"Sept ou cinq sonneries?"
C'est très juste qu'il faut persévérer du coté de la réforme, mais c'est pas si simple!
Je me suis fait taper sur les doigts: Mon Dir-cab n'avait pas bien réfléchi...

Il pensait que notre proposition pouvait dépendre uniquement de notre ministère, n'avait anticipé le fait que de publier sur le blog de ma belle-mère "Sept ou cinq sonneries?" provoquerait la colère de tant de mes collègues.
En effet, nous ignorions qu'était déjà en projet la meilleure manière de réduire l'effet, dévastateur auprès le grand public, de l'arrogance en apparence définitive des opérateurs en téléphonie mobile, pour facilement retirer d'une réforme quelques bénéfices politiques.
Étaient déjà en cours d'étude, et nous n'en savions rien,  le forfait aidé à dix euros, le bus pour la formation accélérée à l'utilisation du SMS, la normalisation ISO-NF du cordon chargeur universel, la suppression de la prime à la vente des télé-techniciens, et même, le téléphone sans écran...

Nous n'en savions rien, c'est une faute et je plaide coupable: être Ministre d'On ne sait Quoi, cela entraine par définition beaucoup des vicissitudes de l'ignorance.
C'est même l'apanage de notre ministère de toujours pratiquer l'évitement.
Je plaide coupable, la faute est grave.
Je vais me séparer de mon Dir-cab. Je l'aimais bien MmeMichu.

Je prends même le risque d'être mis en cause personnellement, voire poussé à la démission par  l'opposition, alors je gage sur un effet de contre-mode, c'est mon rôle après tout.
Alors non,  non et cent fois non!  Je n'ai pas proposé sept sonneries au minimum pour des motifs religieux, je n'ai pas finassé avec les lobbies en envisageant cinq sonneries.

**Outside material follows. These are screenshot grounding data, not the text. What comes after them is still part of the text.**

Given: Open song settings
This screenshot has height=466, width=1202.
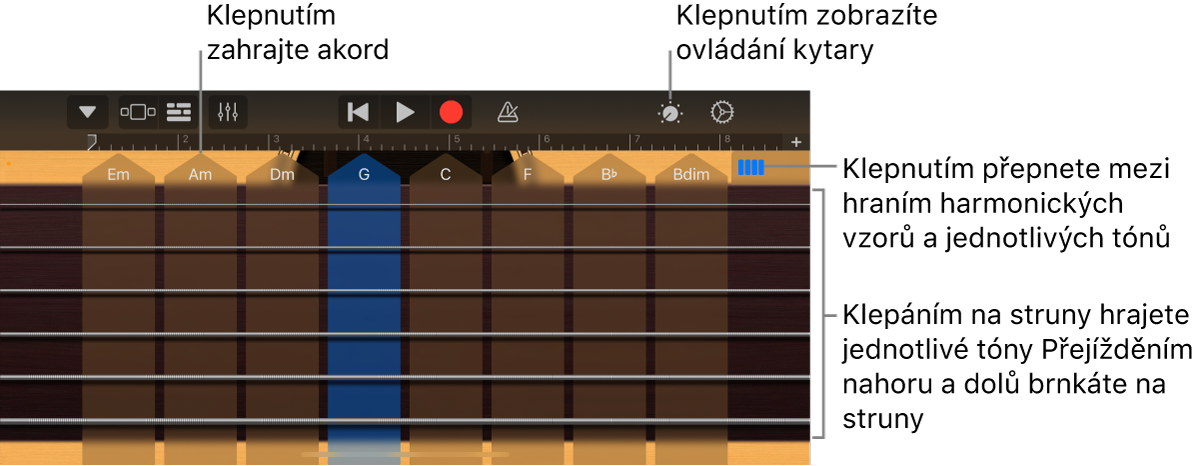Looking at the screenshot, I should (x=722, y=112).
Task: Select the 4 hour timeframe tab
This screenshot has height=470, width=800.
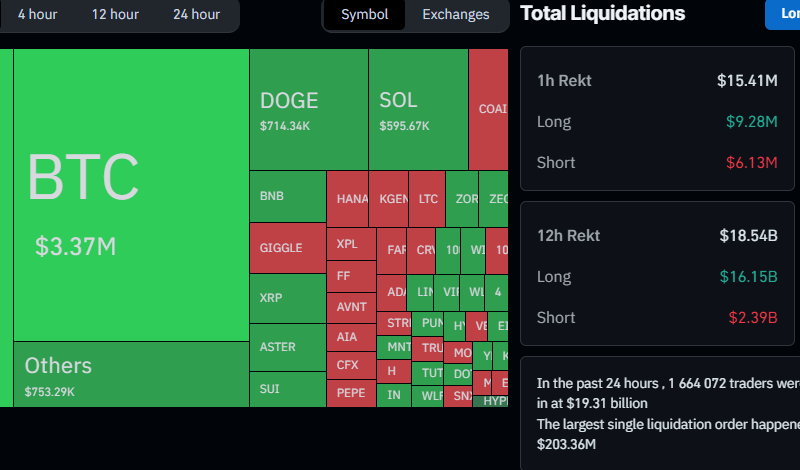Action: pyautogui.click(x=37, y=14)

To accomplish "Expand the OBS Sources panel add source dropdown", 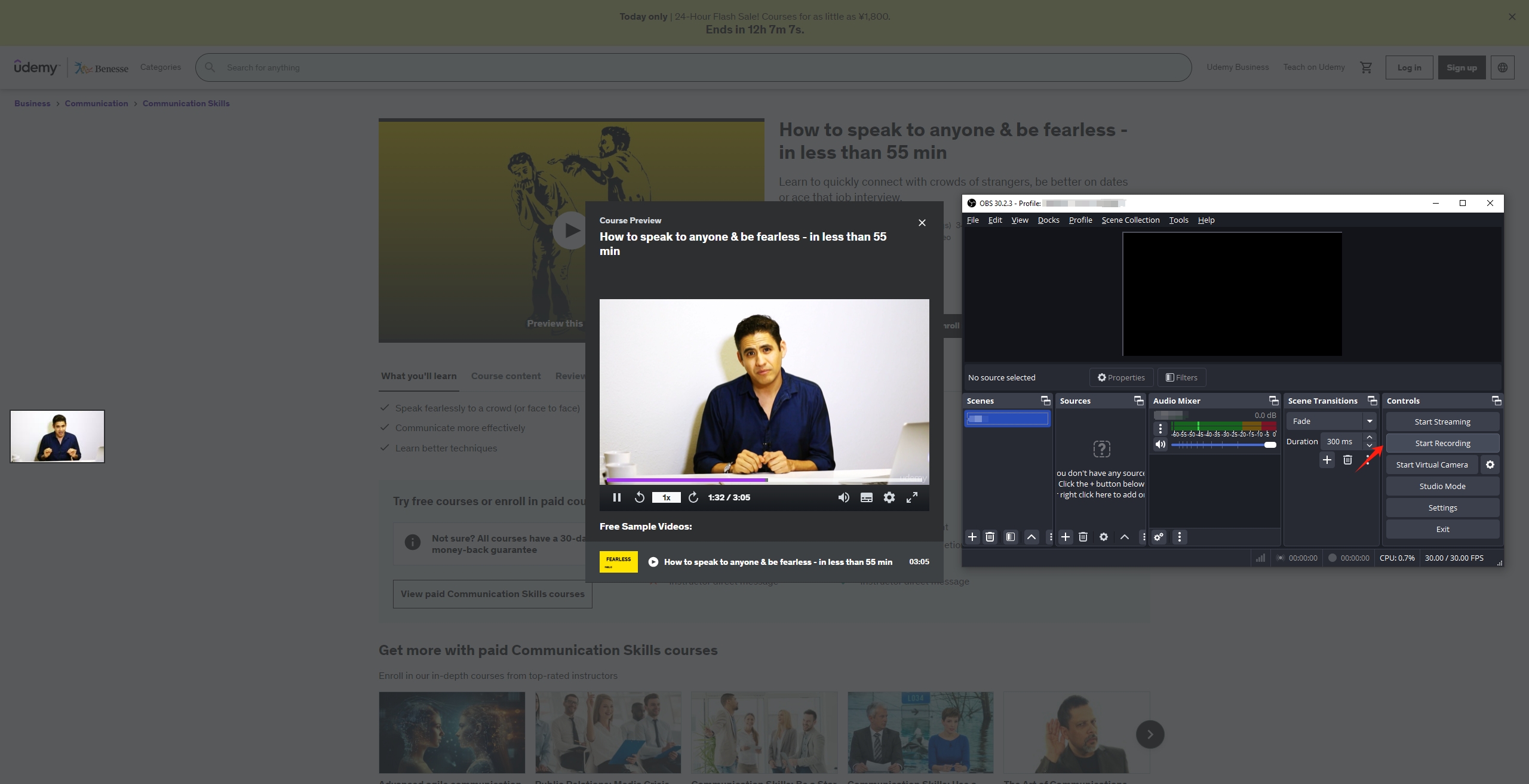I will coord(1065,537).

Cinq, c'est non!  Sept c'est juste bien pour que ma belle mère réussisse à décrocher, sans risquer la chute grave parmi ses meubles (héhé!, on ne sait jamais), et que nous n'ayons pas elle et moi, à nos frais et au bénéfice de l'opérateur, à laisser des mots directement sur nos messageries respectives que nous n'écouterons jamais, tandis que nous tentons tout juste de nous joindre.

Dire que je m'étais entendu avec mon collègue en charge auprès les personnes d'âge vraiment vénérable pour que ce soit lui qui obtienne dix sonneries! Même lui n'était au courant de rien pour les autres!
Ça sent le complot, il ne me reste plus qu'à attendre près du téléphone....
Tant pis pour eux, je décroche pas avant la septième!